2. The result of endovascular treatment of a BAVM, in terms of the degree of obliteration achieved and complication rate, depends mainly on the endovascular strategy developed and the technique applied

These depend on the specific angioarchitecture and topography of the individual AVM, the patient's history, clinical presentation, and the predefined goal of embolization. 

The strategy should include the definition of embolization targets, the selection of the most appropriate approach for endovascular navigation, the determination of the sequence of catheterization of individual feeding arteries, the selection of the type of catheters and microcatheters, and the selection of the appropriate embolic materials, as well as the site and mode of their delivery. 

Every endovascular move should be, as in a chess game, the result of a logical plan. 

3. Atraumatic super selective microcatheterization is a key point in the endovascular treatment of brain AVMs. It requires manual skills, knowledge of anatomy, and respect for the vascular wall.

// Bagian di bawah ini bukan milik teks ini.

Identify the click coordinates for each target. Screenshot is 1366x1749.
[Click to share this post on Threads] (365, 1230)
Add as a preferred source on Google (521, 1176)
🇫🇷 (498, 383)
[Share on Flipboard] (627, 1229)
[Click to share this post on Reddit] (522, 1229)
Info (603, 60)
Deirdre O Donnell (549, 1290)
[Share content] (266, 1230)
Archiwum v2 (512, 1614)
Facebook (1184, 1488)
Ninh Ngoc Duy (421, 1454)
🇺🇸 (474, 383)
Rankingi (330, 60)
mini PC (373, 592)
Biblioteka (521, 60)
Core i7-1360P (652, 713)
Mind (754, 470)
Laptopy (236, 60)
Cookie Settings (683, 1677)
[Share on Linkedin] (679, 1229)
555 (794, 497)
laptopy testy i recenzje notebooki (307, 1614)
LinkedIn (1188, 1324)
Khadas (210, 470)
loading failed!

4. All locations of brain AVMs should be regarded as eloquent, and no distinction should be made between eloquent and non-eloquent areas of the brain when deciding on the execution of embolization or the selection of embolic materials. 

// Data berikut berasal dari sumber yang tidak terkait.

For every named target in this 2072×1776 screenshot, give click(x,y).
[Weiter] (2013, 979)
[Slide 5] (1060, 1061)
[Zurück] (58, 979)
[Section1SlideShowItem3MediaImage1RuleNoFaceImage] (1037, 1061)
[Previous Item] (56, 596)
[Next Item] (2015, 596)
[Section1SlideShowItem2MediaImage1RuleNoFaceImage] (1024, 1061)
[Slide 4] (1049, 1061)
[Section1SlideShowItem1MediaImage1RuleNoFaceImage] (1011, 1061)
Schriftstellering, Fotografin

5. Embolization should be performed only after the particular angioarchitecture has been fully appreciated, and the particular compartment to be embolized has been precisely localized with angiographic-MR correlation. 

6. The technical goal of embolization is the stable obliteration of the nidus of the AVM with preservation of the normal arterial supply to the adjacent and remote brain parenchyma, without compromise of the venous drainage of the brain

Cyanoacrylate is currently the best available embolic agent to achieve that goal. It is not more dangerous than other available embolic materials, but its use requires appropriate training. 

Other embolic materials can be used in selected cases with particular angioarchitectural features, either to enable appropriate delivery of cyanoacrylate (e.g., use of coils in large intranidal arteriovenous fistulae to slow down the flow before injecting cyanoacrylate) or to enhance progressive nidus obliteration following cyanoacrylate embolization (e.g., supplementary embolization of a small remaining part of the nidus fed by indirect feeders with microparticles of PVA following subtotal nidus obliteration with cyanoacrylate).

7. Performing the endovascular treatment of brain AVMs under general anesthesia was shown in this series to improve the working conditions for the interventional neuroradiologist and their team, to increase the obliteration rate, to improve overall patient outcomes, and to decrease the number of sessions required to achieve the defined goal of treatment.